When searching for wines from the central section of Italy it’s hard not to be drawn back to Tuscany. It seems to me the overall quality of Tuscan reds is very high and you have to search a bit harder in regions like The Marche and Umbria. They are out there you just have to look behind the sea of mediocrity to find them. I enjoy the challenge. And so this week we have three wines from Tuscany. The Avignonese Vino Nobile and the Canalicchio Brunello are exactly what I just explained. The smell and taste of Tuscany is easy to find. The three others from Umbria, Emilia Romagna, and The Marche are made by small batch wineries searching for the best quality possible. All is set for a very tasty flight of red wines from central Italy.


The Lineup

2011 Poggio Al Tufo, Rompicolla $14
Tuscan Coast/ 60% Sangiovese, 40% Cab Sauv

2010 Garofoli, Rosso Conero “Piancarda” $16
Marche/ 100% Montepulciano

2012 La Stoppa, Trebbiolo $18
Emilia Romagna/ 60% Barbera, 40% Bonarda

2010 Raina, Montefalco Rosso $20
Umbria/ 70% Sangiovese, 15% Sagrantino, 15% Merlot

2011 Avignonesi, Vino Nobile Di Montepulciano $30
Tuscany/ 100% Prugnolo Gentile ( Sangiovese Grosso)

Premium Pour ($4)
2008 Canaliccho di Franco Pacenti, Brunello Di Montalcino $42
Montalcino/ 100% Sangiovese Grosso

Like Velvet; Iberian Reds ($12) Friday, September 12th, 2014/ 4 pm – 7:30 pm

This week, selecting the best wines possible, turned up a slew of deep, dark velvety reds. These wines are very refined with amazingly smooth structures and a total pleasure for drinking right now. Wines such as these will keep for a number of years but they are so enjoyable now, why wait? Often when I’m looking for Spanish and Portuguese reds I end up with a flight of wines from Spain. Portugal is loaded with $7 & $8 reds that are enjoyable to drink but don’t cause one to contemplate the wonders of fermented grape juice. I strive to offer you better than that whether the wines are $10 or $50. This week I tasted a number of wines from Portugal that were really, really good and two of the best are included in the flight. The premium pour is what Robert Parker would call “hedonism at its finest.” Most wines from Priorat, made from old vine Garnacha, are just that and in recent years the prices have come down quite a bit. I remember just 10 years ago you couldn’t find a good Priorat for under $50. So goes the world post 2008. I think you’ll find this particular flight of wines a real treat.


The Lineup

2010 Mercedes Eguren, Cabernet Sauvignon $10
Tierra de Castilla, España

2010 Bodegas Borsao, Berola $14
Campo de Borja, España/ 70% Garnacha, 20% Syrah, 10% Cab Sauv

2010 Viña Pedrosa, Crianza “Pedrosal” $16
Ribera Del Duero, España/ 100% Tempranillo

2009 Herdade do Mouchao, Ponte das Canas $20
Alentejo, Portugal/ Alicante Bouchet, Touriga Nacional, Touriga Franca, Syrah

2011 Herdade do Esporao, Quatro Castas $22
Alentejo, Portugal/ Aragonez, Petite Verdot, Alicante Bouchet, Syrah

Premium Pour ($3)
2011 Bodegas Mas Alta, Artigas $30
Priorat, España/ Garnacha, Carignan, Cab Sauv

Beautiful Whites/ Italy, Austria & Greece ($15) Friday September 5th, 2014 4 pm – 7:30 pm

I didn’t start out looking for the most eclectic wines I could find but it sure turned out that way. As always, when tasting for the flight, I’m looking for the best wines for the format. After I made my decisions and put them down on paper I was convinced that this is, by far, the most unusual and eclectic tasting we’ve ever done. The hardest part will be pronouncing the wines. Each wine has it’s own facinating story and I have to tell you about these delicious wines.

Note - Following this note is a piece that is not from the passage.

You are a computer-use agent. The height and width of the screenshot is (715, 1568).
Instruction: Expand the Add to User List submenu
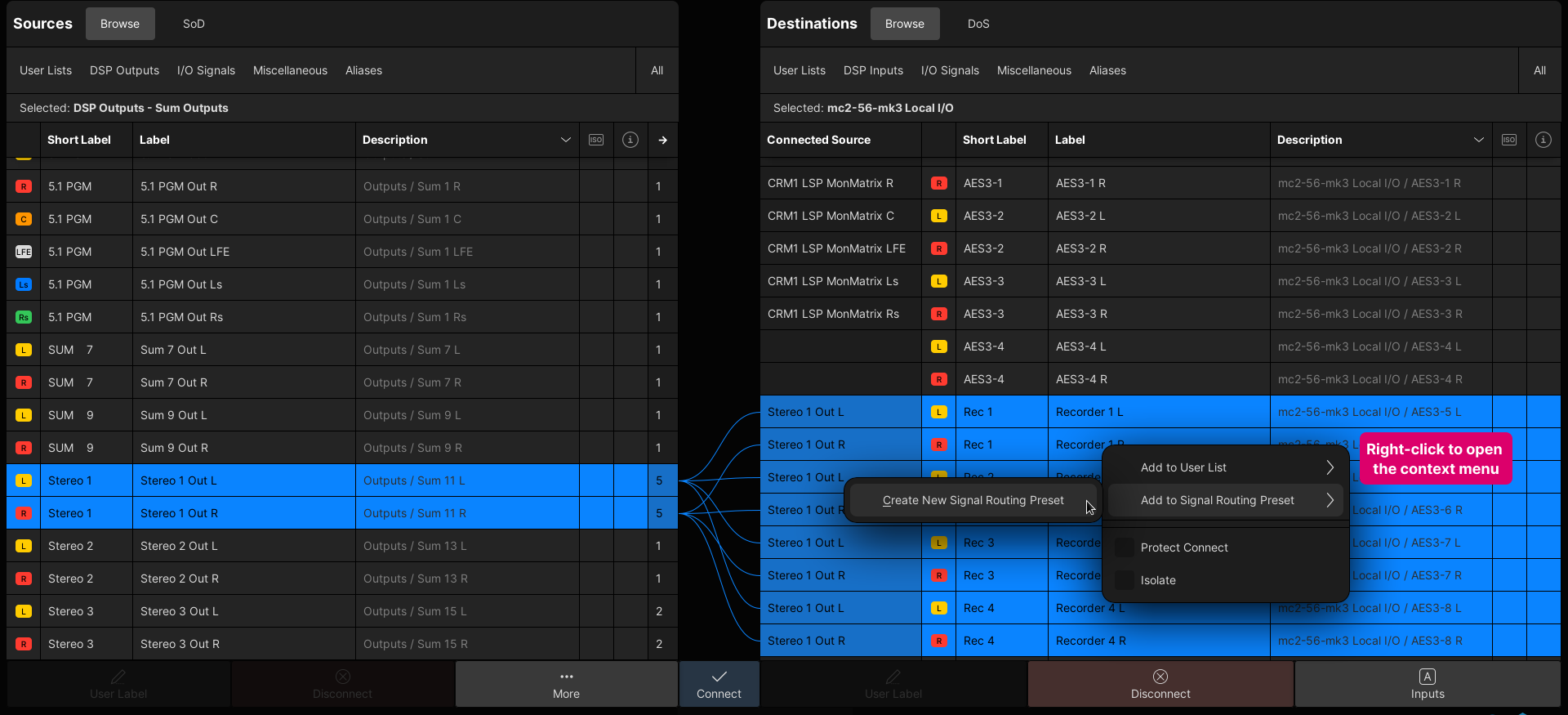tap(1225, 467)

First, we start out with our Republic of Macedonia selection. I found this wine a few years back and I’m always impressed with the quality. Yep, that word Rkaciteli, that’s the grape variety and Tikves is the name of the region and the winery. This is one of the oldest grape varieties and has been found to date back to 3,000 BC. Wow!

The Christ wine from Vienna is a field blend of the grapes listed. The vines are located in and around the city of Vienna; Expensive terroir indeed. The vineyards have been planted to a variety of grapes and they are harvested and fermented together. The term Gemischter Satz means “all mixed up.” Quite appropriate. The unusual thing about the other Austrian wine, the Gruner Veltliner, is the name of the winery; Jurtschitscht Sonnhof. Other than that it’s a very tasty Gruner.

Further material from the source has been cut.